Hans Klops? Agent J-23 powrócił I znowu nadaje. Stawka większa niż życie pomimo wszystkich swoich niedociągnięć (czyt. naciągnięć) wciąż jest uwielbiana i oglądana przez tysiące ludzi podczas telewizyjnych powtórek. Do nowego, filmowego Hansa Klossa nie mam jednak sentymentu, a co za tym idzie, litości.
Gdy przyjąć "Stawkę większą niż śmierć" za pastisz gatunku, film ogląda się całkiem przyjemnie, nie brak wtedy scen wywołujących większy czy mniejszy uśmiech. Pytanie tylko na ile ta nowa "Stawka" chciała być takim pastiszem, a na ile wyszła w ten sposób przypadkowo - serialowy pierwowzór traktował się przecież dosyć poważnie.
Jeśli przymknąć oczy na efekty bardziej tandetne niż w "Bitwie warszawskiej" Hoffmana, blondwłosego Kota, który nijak sprawdza się jako Kloss, banalną historię i narrację… no właśnie. Jeśli przejdziemy przez to, na nowo będziemy się cieszyć fantastycznymi kwestiami Emila Karewicza i - dostającym w niektórych ujęciach lekkiej zadyszki, ale jednak - obecnością na ekranie Stanisława Mikulskiego.
Długo na powrót agenta J-23 musieliśmy czekać, miło, że do tego doszło, ale może dajmy mu już teraz odejść. Wiek emerytalny osiągnął przecież już dawno.
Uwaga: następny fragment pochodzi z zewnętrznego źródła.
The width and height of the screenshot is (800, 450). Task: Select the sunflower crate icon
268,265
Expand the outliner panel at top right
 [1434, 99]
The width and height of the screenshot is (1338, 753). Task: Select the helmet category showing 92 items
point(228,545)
Zważ, krytyku, na swoje słowa. Mam nadzieję, że nie przyjdzie mi stanąć oko w oko z Patrykiem Vegą i Władysławem Pasikowskim po powyższej opinii na temat ich ostatniego filmu. Nie, żebym bał się przegranej w takiej konfrontacji - choć daleko mi do Tomasza Raczka, czy Michała Walkiewicza - to jednak twórca filmu, próbujący zmienić zdanie krytyka na temat swojego filmu, jest z góry skazany w takiej konwersacji na porażkę. Niezależnie, ile kierunków, by nie skończył.
Chętnie za to pooglądałbym lub poczytałbym spory samych krytyków. Wtedy przynajmniej byłoby merytorycznie.
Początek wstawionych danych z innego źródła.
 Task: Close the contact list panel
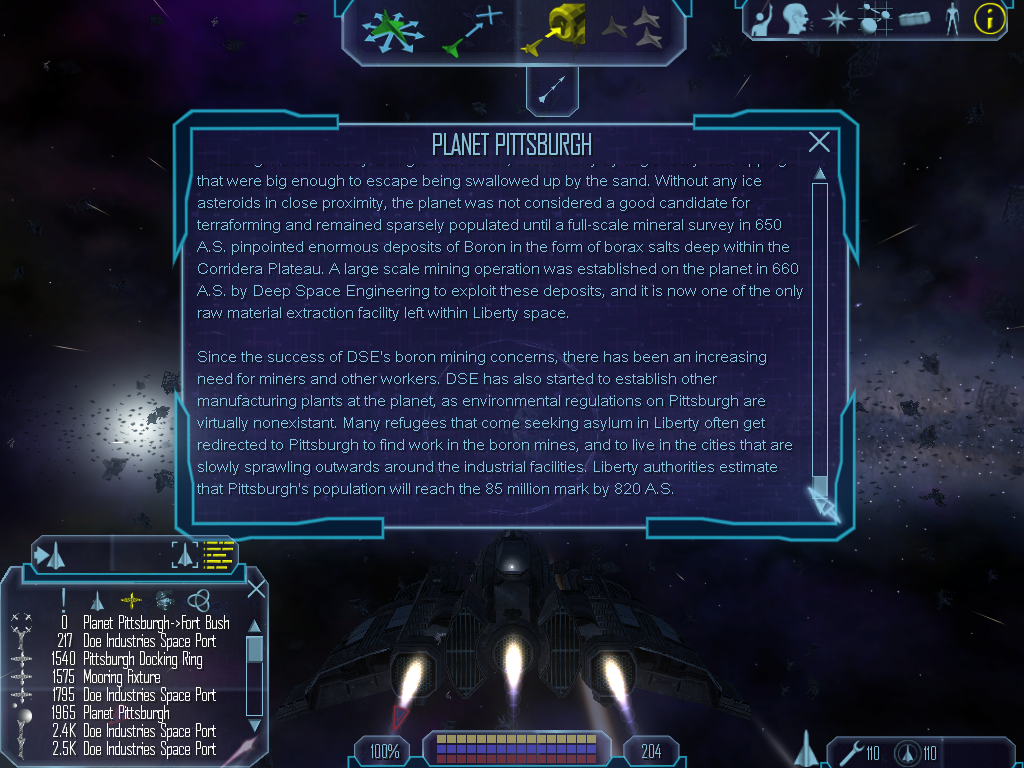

Krwią i chromem oberwało się nowemu BSG. Uniwersum, gdzie ludzie walczą z Cylonami, wraz z wyemitowaniem pilota Battlestar Galactica: Blood and Chrome zapewne się zakończy. Twórcy bronią się pomysłem serialu internetowego, ale cóż, nie uwierzę dopóki nie zobaczę. Póki co produkcje tworzone z myślą o sieci, ginęły w jej odmętach, rzadko zdobywając jakąkolwiek popularność.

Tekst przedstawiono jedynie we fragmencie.